Excerpt provided Block Start

A February 27 meeting of the EU’s foreign ministers—not the toughest, straightest-talking bunch, by any measure—is an interesting illustration of how the cartoons have strengthened this trend. In composing a statement about the crisis, the ministers scrupulously avoided anything that could be construed as an apology for the drawings. This was a tame, politicized representation of a positively defiant populist reaction in Europe. Muslim anger over the cartoons has created a toughening of Europeans’ attitudes toward what they view more and more as an alien and hostile culture. As Muslims decry insensitivity toward their faith, Europeans argue that the case is a matter of freedom of speech—that no culture should trump the cardinal principles of democracy. They view the fear and subjugation some EU leaders are entrapped in as just as much a problem as the violence that created the fear.

A growing number of Europeans simply will not let Muslims dictate what it means to be European. These angry citizens represent the majority. It is their swelling numbers and hardening attitudes that portend the future of this crisis.

Excerpt provided Block End
Provided information Block Start

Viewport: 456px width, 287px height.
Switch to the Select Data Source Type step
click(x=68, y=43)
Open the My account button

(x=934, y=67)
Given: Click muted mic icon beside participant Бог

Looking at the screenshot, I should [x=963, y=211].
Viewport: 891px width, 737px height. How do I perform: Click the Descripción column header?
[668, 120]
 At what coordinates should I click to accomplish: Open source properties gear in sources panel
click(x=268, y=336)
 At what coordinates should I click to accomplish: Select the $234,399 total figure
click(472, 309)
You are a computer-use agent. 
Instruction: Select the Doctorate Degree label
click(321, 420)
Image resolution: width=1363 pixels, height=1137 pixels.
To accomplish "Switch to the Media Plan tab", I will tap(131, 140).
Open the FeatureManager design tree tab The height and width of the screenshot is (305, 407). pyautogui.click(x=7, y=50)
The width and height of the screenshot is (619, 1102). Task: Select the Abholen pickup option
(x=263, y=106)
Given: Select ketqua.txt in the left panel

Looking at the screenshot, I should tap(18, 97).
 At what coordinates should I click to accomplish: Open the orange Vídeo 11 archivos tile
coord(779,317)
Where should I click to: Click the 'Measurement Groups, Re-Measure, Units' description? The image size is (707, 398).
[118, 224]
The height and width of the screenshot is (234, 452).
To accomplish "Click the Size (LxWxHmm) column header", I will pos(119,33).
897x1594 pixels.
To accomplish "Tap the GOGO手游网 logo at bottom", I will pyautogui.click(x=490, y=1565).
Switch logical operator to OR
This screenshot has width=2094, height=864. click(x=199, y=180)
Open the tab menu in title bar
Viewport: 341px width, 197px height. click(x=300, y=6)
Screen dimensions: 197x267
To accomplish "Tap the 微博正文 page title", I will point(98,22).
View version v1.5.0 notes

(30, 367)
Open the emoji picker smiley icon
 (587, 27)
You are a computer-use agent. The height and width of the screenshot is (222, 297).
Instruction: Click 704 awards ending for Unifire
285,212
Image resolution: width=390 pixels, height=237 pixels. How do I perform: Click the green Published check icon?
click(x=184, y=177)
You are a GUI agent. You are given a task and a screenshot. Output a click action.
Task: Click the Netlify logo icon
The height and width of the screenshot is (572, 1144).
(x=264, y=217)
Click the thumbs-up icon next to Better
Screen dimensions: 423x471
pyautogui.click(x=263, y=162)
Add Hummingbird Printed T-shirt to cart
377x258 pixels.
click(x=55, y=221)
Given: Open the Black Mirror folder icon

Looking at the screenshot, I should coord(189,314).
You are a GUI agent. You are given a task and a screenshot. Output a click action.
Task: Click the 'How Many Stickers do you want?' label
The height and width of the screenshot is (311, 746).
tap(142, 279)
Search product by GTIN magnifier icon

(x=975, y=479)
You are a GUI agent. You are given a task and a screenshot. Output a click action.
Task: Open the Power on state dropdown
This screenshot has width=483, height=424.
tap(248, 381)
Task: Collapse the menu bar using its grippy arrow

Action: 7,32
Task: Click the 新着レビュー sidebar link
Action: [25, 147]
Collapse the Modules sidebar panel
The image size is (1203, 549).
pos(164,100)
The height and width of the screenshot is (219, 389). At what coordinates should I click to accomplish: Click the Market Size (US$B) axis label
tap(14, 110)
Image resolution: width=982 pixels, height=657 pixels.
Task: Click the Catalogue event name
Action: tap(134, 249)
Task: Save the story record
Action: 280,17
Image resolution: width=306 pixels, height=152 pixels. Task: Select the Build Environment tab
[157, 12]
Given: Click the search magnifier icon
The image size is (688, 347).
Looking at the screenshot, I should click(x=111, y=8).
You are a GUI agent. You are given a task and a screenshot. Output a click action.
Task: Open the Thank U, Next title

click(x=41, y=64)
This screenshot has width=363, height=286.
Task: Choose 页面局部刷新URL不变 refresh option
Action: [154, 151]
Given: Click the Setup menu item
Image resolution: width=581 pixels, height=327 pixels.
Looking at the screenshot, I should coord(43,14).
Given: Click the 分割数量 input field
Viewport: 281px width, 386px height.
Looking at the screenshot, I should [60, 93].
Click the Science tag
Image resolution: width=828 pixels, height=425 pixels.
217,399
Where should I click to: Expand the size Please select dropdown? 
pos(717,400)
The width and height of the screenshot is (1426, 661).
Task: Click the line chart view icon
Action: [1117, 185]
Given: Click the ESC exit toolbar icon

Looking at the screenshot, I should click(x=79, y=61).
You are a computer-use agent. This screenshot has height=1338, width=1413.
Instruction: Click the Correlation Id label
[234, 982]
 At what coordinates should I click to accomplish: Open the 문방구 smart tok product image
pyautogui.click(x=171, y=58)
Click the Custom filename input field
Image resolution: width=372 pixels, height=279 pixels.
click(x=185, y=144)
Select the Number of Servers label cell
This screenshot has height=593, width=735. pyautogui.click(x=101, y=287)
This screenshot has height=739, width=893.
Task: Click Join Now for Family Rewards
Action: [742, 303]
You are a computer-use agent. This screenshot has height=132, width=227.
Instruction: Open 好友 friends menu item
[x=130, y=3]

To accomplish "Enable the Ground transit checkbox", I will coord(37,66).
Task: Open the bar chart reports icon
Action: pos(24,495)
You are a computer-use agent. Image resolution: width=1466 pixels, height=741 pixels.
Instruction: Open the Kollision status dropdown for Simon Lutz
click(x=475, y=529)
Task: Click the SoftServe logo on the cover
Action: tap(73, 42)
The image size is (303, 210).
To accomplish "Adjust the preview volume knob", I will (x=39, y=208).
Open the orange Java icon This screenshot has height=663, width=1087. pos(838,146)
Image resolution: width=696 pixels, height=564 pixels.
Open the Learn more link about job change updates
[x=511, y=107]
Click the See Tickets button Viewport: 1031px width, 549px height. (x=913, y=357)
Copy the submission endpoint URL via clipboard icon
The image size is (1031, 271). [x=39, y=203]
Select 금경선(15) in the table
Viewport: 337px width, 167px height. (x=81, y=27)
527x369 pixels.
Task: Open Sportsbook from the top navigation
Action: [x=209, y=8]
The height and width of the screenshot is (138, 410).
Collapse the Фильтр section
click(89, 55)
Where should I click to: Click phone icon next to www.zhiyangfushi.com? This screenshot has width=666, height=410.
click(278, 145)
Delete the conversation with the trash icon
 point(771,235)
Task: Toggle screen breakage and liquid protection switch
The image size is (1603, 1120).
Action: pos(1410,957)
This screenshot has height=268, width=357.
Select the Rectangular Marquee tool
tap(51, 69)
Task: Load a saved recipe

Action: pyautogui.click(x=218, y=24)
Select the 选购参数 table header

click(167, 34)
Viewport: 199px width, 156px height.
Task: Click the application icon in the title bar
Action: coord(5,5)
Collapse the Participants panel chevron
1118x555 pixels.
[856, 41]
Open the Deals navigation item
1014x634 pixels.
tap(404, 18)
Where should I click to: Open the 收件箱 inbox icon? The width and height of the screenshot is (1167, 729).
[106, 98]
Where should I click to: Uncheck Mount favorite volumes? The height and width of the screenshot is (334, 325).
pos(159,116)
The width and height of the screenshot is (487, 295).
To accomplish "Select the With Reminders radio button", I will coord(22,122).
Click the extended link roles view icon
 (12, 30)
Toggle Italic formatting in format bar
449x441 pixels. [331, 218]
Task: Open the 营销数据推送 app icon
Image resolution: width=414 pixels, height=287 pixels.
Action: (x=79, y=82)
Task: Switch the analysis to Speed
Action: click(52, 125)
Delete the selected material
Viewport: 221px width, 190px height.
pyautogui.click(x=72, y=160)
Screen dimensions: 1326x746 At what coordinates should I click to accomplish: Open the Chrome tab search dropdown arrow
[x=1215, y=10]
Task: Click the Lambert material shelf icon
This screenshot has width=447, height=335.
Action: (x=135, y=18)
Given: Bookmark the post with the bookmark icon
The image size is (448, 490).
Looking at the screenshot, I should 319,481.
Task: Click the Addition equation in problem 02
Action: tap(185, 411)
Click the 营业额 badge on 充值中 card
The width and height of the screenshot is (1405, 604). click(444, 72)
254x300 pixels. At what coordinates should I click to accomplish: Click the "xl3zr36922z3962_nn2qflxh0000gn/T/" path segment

Provided information Block End

- [What this exercise asks]
a - In the excerpt on the cartoon crisis, what did the EU's foreign ministers avoid in their statement at the February 27 meeting?
b - Retype the part of the cartoon-crisis excerpt starting with "A February 27" and going on through "created the fear.".

- [Answers in order]
a - They avoided anything that could be construed as an apology for the drawings.

b -
A February 27 meeting of the EU’s foreign ministers—not the toughest, straightest-talking bunch, by any measure—is an interesting illustration of how the cartoons have strengthened this trend. In composing a statement about the crisis, the ministers scrupulously avoided anything that could be construed as an apology for the drawings. This was a tame, politicized representation of a positively defiant populist reaction in Europe. Muslim anger over the cartoons has created a toughening of Europeans’ attitudes toward what they view more and more as an alien and hostile culture. As Muslims decry insensitivity toward their faith, Europeans argue that the case is a matter of freedom of speech—that no culture should trump the cardinal principles of democracy. They view the fear and subjugation some EU leaders are entrapped in as just as much a problem as the violence that created the fear.